取り組む課題:
a - 無人島サバイバル記録の本文のうち、「かほなんの 無人島21日間 サバイバル記録~第2回「食料も水もある、歩いて見つけた島の恵みに感謝」」から「トする短期集中連載の第2回。」までを、両端の語句も含めてそのまま書き写してください。
b - 無人島サバイバル記録の本文の最後の文に続けて、その先を書いてください。

かほなんの 無人島21日間 サバイバル記録~第2回「食料も水もある、歩いて見つけた島の恵みに感謝」
無人島で自給自足をしながら暮らすことを夢みるアイドルの女子が、約6年間、サバイバルの修業を積んできた。身につけたスキルを試すべく、21日間限定で無人島に渡り過ごした記録をレポートする短期集中連載の第2回。
(第1回はこちら)
念願の夢が叶い21日間の無人島生活を始めたかほなん。初日の昼過ぎに拠点は完成した。次は、夜が来る前に食料と水を確保しなければならない。ナイフとわずかな道具を持ち、地図のない島を歩きだした。
※この挑戦は、島の管理者の許可を得て行なっています。

さばいどる かほなん 岐阜県出身。チャンネル登録者数46万越えの『さばいどるチャンネル』では、釣り、キャンプ、車中泊旅、料理、登山などの動画を公開中。2019年に購入した山のほか、2020年からは、レンタル山を拠点にサバイバルの修業を積んでいる。著書『アウトドアが100倍楽しくなる! さばいどるのワイルドキャンプ』(すばる舎)ほか。

提供資料:
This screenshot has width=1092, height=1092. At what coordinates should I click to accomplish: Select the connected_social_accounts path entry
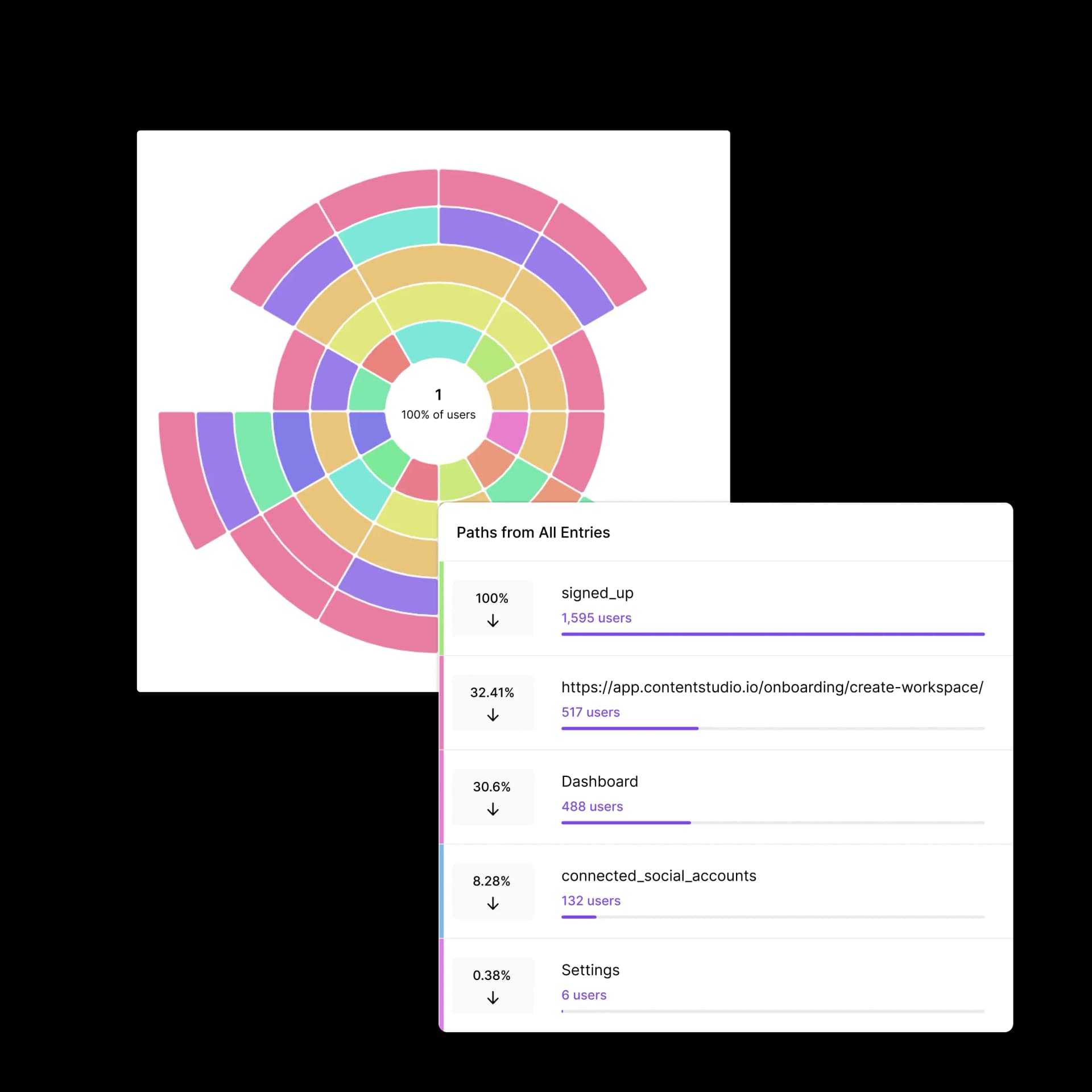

回答内容:
a -
かほなんの 無人島21日間 サバイバル記録~第2回「食料も水もある、歩いて見つけた島の恵みに感謝」
無人島で自給自足をしながら暮らすことを夢みるアイドルの女子が、約6年間、サバイバルの修業を積んできた。身につけたスキルを試すべく、21日間限定で無人島に渡り過ごした記録をレポートする短期集中連載の第2回。

b -
島の裏側は水と食料の宝庫だった
小さな崖から、わずかに染み出る水を発見して、拠点へと持ち帰ったかほなん。実は、ペットボトルと麻縄を使って水を溜めている間に、目の前の浜でカキを採取していた。
その浜の水辺は、砂や小石よりも多くのカキの殻で覆われていた。貝殻のなかには、アサリやオオアサリもある。かほなんは、大潮の干潮で現われた水辺を歩き小さな岩を持ち上げた。
「いや~、無人島にサバイバルに来て、こんなにいいものが採れるとは。これはまるでカキマンションですね」
かほなんが持ち上げた岩には、いくつものカキが付着していた。それを石で叩いて落とし、持参した野菜収穫袋(メッシュ)に集める。あっという間にカキで袋が満たされた。
夕方、拠点では、無人島最初の食事づくりが始まった。持参した焚き火台を組み立て、火をおこす。あたりに落ちている流木を集め、それを燃料に。
「まずは飲み水を作ります。集めた水を持参した浄水器でろ過して、それを煮沸します。カキは、網の上で焼いてみます」
飯盒で煮沸した水を美味しそうに飲むかほなん。その水が、島で初めての飲水だった。
「まん丸でプリップリ。美味しい~」とカキを食べ笑顔に。
飲み水に続き、島のご馳走まで大量に確保。幸先のいいスタートに「島から命をいただいている感じがします」と、安堵の声を漏らした。

かほなんが拠点とした場所から歩いて15分ほど。島の反対側の崖の下で、わずかに染み出る湧水を発見。「これで生きていける!」

落ちていたペットボトルと麻縄を使って、丁寧に水を汲むかほなん。目の前にある材料を瞬時に加工して道具に変えるのもお手のもの。
カキは採れる。しかし、飽きる
それから毎日、かほなんは命を繋ぐためカキを食べ続けた。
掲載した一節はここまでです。